Exercise goal
Reproduce the lines of the listing below verbatim, from the line containing "is (896, 1320)." through the line containing "tap(453, 356)", including both of those lines.

Saved data entries:
--------
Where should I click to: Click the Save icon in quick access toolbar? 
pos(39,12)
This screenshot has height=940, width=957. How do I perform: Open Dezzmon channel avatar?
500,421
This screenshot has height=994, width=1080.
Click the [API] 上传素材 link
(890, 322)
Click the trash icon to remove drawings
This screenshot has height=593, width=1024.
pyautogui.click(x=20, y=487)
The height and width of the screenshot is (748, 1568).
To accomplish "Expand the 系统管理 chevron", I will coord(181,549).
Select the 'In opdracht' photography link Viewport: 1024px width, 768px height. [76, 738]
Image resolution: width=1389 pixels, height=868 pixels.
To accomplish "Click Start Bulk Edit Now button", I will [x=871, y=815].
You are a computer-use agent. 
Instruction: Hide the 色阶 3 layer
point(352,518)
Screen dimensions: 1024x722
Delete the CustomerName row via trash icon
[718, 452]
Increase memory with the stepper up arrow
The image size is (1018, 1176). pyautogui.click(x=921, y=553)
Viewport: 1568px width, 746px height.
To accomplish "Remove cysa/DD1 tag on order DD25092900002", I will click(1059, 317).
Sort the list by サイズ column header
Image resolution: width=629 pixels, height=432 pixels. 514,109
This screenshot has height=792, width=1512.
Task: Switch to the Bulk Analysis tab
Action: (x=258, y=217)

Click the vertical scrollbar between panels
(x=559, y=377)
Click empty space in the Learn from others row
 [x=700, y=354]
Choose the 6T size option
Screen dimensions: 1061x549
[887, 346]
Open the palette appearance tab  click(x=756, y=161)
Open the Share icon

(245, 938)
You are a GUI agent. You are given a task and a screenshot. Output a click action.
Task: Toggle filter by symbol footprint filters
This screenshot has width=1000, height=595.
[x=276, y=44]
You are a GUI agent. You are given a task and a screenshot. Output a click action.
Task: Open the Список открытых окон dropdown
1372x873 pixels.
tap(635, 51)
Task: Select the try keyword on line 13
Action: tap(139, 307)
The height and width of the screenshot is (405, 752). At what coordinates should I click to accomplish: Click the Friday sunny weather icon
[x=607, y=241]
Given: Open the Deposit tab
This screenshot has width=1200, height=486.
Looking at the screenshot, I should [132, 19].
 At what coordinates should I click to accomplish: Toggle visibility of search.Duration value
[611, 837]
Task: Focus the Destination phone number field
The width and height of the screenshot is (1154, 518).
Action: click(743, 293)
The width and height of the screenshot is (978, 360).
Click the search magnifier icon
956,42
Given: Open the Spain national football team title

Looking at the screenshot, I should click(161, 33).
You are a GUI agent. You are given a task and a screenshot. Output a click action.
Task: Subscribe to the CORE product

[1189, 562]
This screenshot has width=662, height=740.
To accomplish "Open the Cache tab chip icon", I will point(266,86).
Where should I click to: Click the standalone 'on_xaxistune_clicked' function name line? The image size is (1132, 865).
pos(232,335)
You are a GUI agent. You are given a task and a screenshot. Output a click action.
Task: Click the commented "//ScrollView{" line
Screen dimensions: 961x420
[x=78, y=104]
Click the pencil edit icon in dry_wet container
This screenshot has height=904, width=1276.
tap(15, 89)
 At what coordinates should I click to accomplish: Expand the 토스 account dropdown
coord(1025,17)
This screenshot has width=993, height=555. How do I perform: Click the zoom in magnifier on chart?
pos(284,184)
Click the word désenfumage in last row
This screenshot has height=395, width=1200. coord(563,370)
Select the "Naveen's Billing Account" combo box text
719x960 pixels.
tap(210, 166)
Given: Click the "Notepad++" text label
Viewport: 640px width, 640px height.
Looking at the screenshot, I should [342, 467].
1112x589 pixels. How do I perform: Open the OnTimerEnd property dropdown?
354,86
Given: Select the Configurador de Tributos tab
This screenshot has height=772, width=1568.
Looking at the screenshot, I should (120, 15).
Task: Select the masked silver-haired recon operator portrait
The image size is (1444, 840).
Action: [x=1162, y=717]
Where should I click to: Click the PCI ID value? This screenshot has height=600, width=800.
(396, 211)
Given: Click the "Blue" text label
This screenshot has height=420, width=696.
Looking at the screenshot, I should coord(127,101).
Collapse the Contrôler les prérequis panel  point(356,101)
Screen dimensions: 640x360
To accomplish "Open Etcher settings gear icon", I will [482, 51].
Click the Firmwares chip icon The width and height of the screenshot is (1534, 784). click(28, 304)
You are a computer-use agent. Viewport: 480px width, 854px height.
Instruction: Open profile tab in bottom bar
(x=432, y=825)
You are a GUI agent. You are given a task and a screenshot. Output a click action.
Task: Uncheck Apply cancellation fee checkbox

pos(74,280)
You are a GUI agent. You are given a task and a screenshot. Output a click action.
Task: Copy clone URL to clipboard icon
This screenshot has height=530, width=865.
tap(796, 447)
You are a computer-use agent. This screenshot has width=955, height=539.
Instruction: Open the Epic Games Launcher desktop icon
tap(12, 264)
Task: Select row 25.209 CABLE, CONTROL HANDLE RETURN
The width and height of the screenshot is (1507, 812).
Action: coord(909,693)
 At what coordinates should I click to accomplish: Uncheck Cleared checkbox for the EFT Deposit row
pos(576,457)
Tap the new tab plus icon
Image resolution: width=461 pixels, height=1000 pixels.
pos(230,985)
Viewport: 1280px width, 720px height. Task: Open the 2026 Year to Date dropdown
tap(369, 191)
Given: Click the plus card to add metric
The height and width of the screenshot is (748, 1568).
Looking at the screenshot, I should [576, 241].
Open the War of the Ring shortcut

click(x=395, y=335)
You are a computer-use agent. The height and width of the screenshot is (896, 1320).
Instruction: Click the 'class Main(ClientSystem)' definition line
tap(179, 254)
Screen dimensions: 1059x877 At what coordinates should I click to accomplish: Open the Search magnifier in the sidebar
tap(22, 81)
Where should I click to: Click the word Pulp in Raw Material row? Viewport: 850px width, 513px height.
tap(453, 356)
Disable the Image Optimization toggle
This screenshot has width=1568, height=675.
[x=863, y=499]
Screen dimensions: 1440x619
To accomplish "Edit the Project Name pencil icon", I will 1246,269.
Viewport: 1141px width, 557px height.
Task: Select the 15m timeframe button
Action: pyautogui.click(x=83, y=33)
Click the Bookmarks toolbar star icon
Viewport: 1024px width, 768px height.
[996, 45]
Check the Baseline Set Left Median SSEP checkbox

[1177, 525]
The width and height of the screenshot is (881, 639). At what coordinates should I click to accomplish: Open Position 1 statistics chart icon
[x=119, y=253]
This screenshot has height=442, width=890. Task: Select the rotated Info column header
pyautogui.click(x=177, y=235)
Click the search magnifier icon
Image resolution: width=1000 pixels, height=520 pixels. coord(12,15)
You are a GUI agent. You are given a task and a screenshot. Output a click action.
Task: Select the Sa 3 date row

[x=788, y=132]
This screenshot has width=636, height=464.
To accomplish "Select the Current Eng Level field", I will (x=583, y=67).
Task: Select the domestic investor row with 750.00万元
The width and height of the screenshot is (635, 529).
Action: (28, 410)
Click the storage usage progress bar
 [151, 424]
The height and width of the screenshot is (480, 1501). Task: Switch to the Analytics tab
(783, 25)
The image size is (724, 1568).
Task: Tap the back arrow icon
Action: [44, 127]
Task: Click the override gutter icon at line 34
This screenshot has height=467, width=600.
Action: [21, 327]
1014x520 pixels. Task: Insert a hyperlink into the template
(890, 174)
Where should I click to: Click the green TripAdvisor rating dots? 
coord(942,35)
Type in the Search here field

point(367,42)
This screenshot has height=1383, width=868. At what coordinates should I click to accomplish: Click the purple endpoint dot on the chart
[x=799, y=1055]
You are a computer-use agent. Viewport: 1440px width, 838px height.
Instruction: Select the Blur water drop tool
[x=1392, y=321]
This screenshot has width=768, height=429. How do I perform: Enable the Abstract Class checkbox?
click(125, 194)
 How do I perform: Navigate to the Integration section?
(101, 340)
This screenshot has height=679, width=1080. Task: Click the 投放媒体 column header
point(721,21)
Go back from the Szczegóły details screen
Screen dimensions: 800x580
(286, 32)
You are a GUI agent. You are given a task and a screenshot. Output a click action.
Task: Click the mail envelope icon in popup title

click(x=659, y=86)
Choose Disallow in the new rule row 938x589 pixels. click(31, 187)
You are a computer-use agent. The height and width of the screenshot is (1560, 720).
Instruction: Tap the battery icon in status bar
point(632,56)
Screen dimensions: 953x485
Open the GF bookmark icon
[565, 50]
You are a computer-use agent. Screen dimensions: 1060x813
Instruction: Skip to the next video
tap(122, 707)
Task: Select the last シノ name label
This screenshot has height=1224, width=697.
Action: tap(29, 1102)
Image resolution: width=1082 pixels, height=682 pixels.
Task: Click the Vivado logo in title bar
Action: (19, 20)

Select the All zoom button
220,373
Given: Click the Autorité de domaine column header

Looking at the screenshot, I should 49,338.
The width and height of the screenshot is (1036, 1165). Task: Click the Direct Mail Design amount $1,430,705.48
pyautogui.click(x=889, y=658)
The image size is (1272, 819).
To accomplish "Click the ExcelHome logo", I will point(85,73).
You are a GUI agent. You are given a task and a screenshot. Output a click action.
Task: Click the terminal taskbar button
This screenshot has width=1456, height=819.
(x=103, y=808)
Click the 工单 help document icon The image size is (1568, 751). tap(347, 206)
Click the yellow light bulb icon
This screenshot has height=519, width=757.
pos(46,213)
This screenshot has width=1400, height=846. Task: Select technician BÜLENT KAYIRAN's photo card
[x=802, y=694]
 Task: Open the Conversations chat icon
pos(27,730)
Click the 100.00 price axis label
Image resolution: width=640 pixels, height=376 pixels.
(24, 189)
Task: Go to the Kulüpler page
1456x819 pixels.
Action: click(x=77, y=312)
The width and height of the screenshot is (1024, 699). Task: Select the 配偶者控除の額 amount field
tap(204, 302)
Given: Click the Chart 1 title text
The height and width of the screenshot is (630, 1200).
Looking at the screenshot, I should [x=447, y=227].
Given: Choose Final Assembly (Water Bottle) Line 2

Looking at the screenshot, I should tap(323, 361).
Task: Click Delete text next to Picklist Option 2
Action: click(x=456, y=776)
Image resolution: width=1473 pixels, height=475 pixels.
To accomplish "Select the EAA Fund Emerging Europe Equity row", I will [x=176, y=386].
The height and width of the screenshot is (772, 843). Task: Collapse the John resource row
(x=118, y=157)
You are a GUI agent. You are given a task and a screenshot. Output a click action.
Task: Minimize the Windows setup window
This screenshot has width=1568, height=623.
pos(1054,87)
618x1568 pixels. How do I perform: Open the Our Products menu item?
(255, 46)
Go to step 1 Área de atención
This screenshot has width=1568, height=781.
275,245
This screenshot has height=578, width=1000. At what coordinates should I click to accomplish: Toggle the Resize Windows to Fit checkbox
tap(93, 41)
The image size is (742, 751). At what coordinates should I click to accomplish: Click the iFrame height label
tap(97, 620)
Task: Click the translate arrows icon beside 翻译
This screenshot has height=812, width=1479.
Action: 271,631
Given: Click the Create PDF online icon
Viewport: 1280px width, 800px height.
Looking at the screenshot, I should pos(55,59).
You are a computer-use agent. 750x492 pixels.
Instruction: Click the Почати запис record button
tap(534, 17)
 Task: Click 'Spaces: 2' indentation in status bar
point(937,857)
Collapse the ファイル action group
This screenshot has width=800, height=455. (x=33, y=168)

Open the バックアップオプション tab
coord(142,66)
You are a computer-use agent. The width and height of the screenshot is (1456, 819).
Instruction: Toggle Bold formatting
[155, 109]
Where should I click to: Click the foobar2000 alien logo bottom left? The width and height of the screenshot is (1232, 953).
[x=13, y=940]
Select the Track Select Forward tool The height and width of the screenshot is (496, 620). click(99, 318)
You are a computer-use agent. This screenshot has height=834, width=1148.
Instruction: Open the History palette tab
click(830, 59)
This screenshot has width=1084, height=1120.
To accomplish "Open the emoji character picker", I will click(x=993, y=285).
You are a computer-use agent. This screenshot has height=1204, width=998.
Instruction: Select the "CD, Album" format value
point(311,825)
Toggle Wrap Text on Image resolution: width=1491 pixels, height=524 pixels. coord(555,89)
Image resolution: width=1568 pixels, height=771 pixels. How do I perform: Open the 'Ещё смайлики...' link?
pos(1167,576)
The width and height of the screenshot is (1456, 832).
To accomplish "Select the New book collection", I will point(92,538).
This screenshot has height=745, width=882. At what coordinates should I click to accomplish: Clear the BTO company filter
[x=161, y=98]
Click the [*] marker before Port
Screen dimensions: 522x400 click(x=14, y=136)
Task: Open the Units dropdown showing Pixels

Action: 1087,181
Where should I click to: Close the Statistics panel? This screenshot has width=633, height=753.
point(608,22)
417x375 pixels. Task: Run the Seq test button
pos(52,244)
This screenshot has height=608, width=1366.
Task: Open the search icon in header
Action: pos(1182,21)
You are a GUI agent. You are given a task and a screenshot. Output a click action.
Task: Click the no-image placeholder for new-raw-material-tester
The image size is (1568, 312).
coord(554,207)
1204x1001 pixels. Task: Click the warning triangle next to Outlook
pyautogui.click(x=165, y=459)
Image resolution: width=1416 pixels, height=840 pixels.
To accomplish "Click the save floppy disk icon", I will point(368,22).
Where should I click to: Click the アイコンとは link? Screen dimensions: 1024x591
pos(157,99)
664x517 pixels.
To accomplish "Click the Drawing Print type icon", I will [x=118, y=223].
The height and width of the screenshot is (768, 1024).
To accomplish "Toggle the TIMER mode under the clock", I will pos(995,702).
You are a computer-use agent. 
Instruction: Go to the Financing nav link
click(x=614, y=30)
--------
Response to the exercise
You are a computer-use agent. The height and width of the screenshot is (896, 1320).
Instruction: Click the 'class Main(ClientSystem)' definition line
tap(179, 254)
Screen dimensions: 1059x877 At what coordinates should I click to accomplish: Open the Search magnifier in the sidebar
tap(22, 81)
Where should I click to: Click the word Pulp in Raw Material row? Viewport: 850px width, 513px height.
tap(453, 356)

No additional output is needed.